OTR/PRESS. SANTIAGO / BILBAO
Ricardo Blanch, el patrón del 'Alakrana', pesquero español secuestrado hace una semana en las aguas del Índico por piratas somalíes, contactó ayer con su hija Cristina, a la que dio un mensaje de tranquilidad por su situación y manifestó que "están todos bien".
No obstante, María Ángeles Jiménez, esposa del marinero Gaizka Iturbe, miembro de la tripulación, denunció la lentitud con la que actúa el Gobierno en las negociaciones para su liberación.
Cristina Blanch, hija del patrón del atunero vasco 'Alakrana', recibió en la mañana de ayer una llamada telefónica de su padre "sobre las 9.20 horas" y que tan sólo duró "unos minutos".
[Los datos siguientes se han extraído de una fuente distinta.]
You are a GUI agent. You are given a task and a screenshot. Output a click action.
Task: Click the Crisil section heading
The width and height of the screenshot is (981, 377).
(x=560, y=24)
La primera vez que supo del estado de la tripulación fue el pasado 4 de octubre, dos días después del secuestro, cuando los marineros se pusieron en contacto con sus familiares para indicarles que se encontraban "bien", según relató la propia Cristina.
Sin embargo, la esposa del marinero Gaizka Iturbe no entiende por qué "se ralentiza" la negociación para liberar el buque, cuando "ya había un precedente" con el caso del 'Playa de Bakio' y se conocen "las vías" para actuar.